Analyzing Vocal Bias via Accents in Voice Recognition Technologies

CS 105 Final Project

During my sophomore fall semester at Harvard, I took CS 105. This class is about Privacy and Technology. For the final project, I worked on a three person team where we wanted to analyze algorithmic bias. We set out wondering if technology that claims accessibility is really accessible to everyone. This interest spurred our curiosity about how vocal differences caused by factors such as regional background, socioeconomic status, or speech impediments affect the accuracy of voice to text algorithms. This led to our research question: are voice-to-text algorithms biased?

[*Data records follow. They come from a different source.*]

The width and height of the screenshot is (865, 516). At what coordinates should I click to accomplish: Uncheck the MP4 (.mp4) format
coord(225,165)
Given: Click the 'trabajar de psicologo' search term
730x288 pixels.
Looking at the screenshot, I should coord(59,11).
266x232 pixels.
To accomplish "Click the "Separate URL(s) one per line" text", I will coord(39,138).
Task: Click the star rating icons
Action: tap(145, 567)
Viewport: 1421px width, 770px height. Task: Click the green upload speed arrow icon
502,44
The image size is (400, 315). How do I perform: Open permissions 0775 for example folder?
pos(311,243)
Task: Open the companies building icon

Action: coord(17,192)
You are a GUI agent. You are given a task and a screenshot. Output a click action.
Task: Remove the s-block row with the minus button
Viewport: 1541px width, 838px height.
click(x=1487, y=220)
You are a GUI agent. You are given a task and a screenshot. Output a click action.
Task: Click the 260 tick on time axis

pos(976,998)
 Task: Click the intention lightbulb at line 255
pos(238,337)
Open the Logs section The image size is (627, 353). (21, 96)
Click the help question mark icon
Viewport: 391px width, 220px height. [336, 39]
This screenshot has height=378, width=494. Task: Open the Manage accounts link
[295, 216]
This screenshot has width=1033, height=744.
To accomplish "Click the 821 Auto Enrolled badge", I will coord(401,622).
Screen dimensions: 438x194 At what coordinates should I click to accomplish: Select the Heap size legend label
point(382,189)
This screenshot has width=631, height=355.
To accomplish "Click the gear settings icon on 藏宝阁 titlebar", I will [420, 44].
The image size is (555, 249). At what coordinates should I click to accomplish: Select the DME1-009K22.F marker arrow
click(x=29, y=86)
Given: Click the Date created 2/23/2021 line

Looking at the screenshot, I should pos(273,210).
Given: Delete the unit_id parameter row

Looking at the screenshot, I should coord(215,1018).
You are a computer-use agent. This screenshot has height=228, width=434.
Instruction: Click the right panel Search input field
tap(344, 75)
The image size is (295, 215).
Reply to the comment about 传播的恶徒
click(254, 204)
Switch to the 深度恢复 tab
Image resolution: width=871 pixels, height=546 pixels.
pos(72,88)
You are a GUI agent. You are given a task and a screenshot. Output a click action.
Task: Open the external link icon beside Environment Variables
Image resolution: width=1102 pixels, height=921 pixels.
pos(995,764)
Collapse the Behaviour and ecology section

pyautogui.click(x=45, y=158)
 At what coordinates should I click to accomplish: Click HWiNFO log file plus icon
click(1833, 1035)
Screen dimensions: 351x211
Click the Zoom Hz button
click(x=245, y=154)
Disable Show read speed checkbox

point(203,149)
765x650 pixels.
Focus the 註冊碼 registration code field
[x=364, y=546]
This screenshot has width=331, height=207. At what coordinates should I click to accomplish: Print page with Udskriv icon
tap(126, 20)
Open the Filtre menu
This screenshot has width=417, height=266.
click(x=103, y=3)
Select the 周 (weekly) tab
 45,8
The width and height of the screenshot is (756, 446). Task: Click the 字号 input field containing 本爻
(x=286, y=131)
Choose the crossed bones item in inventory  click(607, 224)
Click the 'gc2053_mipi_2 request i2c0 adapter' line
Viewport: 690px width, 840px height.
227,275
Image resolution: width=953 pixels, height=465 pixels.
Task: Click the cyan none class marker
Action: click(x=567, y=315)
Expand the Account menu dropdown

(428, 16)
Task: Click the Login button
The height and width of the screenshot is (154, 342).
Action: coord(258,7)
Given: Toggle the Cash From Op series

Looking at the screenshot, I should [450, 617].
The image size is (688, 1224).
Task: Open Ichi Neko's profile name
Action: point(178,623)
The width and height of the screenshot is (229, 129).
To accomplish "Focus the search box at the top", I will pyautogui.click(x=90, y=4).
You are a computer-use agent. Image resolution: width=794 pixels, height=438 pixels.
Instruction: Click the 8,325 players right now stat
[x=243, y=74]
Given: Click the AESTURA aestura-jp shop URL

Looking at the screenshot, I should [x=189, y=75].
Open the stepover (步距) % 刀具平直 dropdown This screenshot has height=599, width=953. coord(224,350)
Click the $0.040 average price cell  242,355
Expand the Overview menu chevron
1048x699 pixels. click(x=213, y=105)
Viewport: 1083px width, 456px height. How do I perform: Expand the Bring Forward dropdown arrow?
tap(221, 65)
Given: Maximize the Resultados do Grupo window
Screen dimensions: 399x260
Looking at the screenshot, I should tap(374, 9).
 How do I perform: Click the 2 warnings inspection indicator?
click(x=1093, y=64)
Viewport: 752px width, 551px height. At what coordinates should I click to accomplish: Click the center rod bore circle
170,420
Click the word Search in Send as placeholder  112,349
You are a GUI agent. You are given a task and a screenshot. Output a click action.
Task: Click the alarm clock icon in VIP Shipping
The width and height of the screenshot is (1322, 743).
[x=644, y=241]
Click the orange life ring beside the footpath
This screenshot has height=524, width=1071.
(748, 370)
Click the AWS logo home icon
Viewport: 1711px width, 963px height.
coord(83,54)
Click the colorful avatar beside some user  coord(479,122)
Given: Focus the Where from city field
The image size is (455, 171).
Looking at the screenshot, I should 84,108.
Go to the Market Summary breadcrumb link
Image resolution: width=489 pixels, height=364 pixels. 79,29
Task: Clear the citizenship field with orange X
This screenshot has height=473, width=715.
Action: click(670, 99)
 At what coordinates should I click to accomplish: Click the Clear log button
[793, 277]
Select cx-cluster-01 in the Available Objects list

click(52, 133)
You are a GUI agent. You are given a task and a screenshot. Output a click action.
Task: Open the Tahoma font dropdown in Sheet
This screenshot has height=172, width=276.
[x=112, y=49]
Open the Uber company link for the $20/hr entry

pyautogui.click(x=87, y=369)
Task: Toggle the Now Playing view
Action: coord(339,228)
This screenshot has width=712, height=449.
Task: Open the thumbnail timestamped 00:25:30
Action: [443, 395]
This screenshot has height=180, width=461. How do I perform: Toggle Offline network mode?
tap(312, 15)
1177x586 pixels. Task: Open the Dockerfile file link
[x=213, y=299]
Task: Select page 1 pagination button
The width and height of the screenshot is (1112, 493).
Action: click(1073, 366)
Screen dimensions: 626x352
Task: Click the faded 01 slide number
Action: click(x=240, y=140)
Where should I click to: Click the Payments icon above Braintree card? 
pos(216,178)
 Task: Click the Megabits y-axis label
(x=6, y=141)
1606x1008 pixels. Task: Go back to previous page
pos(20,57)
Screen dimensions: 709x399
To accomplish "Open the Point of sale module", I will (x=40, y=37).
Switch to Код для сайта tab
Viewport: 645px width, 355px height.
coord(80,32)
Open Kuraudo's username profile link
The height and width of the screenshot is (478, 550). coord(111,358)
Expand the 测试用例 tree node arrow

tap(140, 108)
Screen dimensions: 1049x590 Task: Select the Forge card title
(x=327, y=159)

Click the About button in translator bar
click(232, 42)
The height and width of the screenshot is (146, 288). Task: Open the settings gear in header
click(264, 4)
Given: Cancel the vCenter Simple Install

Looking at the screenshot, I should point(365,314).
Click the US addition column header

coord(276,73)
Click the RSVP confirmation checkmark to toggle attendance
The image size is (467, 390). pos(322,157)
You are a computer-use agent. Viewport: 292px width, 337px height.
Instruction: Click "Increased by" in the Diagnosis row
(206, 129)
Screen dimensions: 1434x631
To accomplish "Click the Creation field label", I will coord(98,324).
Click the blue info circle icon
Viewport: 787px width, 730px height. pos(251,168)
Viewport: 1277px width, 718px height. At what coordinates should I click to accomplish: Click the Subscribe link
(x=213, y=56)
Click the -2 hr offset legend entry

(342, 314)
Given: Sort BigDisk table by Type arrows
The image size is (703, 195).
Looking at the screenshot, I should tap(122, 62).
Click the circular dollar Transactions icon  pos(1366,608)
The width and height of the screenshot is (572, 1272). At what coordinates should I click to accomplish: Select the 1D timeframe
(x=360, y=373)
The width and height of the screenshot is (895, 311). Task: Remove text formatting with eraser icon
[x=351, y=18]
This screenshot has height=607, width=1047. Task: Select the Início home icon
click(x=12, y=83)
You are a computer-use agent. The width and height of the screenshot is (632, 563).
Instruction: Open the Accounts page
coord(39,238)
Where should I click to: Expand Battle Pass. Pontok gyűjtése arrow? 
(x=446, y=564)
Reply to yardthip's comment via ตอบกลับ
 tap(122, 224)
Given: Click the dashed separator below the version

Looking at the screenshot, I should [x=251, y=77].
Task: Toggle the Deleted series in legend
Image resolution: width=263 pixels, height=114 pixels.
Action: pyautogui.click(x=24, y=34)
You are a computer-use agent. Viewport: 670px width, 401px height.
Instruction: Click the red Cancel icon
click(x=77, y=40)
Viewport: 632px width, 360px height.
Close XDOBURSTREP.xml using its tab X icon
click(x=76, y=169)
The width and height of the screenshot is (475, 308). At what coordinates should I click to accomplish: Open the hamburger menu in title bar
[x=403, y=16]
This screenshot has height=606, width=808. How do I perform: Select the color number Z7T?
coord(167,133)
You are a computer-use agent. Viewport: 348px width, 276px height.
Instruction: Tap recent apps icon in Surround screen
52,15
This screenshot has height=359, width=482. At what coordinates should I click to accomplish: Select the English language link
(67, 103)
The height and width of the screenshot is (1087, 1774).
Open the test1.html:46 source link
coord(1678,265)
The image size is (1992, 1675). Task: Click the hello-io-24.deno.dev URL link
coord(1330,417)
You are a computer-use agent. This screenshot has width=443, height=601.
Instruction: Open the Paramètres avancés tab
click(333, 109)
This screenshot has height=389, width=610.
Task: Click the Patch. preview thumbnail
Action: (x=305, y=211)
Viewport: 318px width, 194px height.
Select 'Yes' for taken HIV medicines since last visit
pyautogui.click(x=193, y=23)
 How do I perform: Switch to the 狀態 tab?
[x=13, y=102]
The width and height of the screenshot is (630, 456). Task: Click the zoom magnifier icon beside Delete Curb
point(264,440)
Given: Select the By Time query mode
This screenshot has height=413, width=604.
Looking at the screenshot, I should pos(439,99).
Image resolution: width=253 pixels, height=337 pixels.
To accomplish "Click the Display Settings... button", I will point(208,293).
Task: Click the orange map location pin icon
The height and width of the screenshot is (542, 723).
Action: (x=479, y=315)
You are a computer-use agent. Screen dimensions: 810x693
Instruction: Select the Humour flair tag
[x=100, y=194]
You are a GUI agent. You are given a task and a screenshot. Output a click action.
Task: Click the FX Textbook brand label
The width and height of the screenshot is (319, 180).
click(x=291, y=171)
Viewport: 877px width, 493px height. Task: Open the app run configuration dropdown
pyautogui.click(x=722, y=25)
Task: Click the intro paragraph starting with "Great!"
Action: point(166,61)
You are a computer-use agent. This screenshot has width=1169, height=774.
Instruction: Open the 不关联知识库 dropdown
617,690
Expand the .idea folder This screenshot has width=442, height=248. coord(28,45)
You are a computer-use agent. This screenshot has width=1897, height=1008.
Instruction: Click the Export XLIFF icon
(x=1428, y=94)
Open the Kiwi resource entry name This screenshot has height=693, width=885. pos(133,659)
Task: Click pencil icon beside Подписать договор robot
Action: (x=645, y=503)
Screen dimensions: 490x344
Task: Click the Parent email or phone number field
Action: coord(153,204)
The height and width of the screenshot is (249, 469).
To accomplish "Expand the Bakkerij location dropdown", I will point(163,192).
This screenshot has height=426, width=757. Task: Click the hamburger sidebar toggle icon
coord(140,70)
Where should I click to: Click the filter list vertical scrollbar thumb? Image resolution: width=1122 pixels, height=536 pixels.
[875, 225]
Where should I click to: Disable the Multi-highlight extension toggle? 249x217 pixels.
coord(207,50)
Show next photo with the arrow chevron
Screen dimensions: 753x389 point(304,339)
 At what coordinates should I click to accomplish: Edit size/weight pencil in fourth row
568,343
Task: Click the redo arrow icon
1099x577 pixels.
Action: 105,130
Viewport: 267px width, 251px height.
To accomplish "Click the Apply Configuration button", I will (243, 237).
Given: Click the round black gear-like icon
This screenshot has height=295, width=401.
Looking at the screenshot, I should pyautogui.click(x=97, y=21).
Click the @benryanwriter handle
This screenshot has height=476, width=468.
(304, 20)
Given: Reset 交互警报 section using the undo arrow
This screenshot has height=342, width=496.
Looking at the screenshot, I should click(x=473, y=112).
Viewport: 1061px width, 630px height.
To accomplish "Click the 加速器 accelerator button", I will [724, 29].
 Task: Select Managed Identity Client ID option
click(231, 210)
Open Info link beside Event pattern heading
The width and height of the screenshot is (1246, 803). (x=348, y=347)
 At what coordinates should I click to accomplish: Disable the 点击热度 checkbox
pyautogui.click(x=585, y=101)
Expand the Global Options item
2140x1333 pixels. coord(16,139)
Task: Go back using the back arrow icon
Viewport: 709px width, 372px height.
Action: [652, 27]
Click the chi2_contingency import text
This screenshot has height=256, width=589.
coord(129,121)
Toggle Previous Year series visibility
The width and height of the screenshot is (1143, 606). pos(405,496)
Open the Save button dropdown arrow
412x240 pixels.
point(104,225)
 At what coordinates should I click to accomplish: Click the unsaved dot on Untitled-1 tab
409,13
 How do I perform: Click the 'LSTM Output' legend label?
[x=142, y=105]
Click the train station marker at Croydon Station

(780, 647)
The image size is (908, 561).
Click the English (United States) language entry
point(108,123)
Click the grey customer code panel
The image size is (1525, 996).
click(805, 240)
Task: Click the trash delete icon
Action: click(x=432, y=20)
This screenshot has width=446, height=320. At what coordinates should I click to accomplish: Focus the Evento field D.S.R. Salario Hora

We researched and analyzed vocal bias via accents in voice recognition technologies using George Mason University’s Speech Accent Archive, Python, and IBM, Amazon, Google, and Microsoft speech to text technologies. We analyzed bias both through edit distance and accuracy rate. We found that IBM has the top-performing speech to text technology. More importantly, we found clear differenes in the accuracy of these technologies by accent. Three of the four technologies performed considerably better accuracy-wise on English spoken with a US American accent than on any other accent. Speaking English with a Vietnamese or Spanish accent proved particularly troublesome for all four technologies. These discrepancies have significant implications for the accessibility of hands-free and voice recognition technologies for individuals speaking English with a non-US American accent and confirms our suspicion of vocal bias in voice recognition technologies.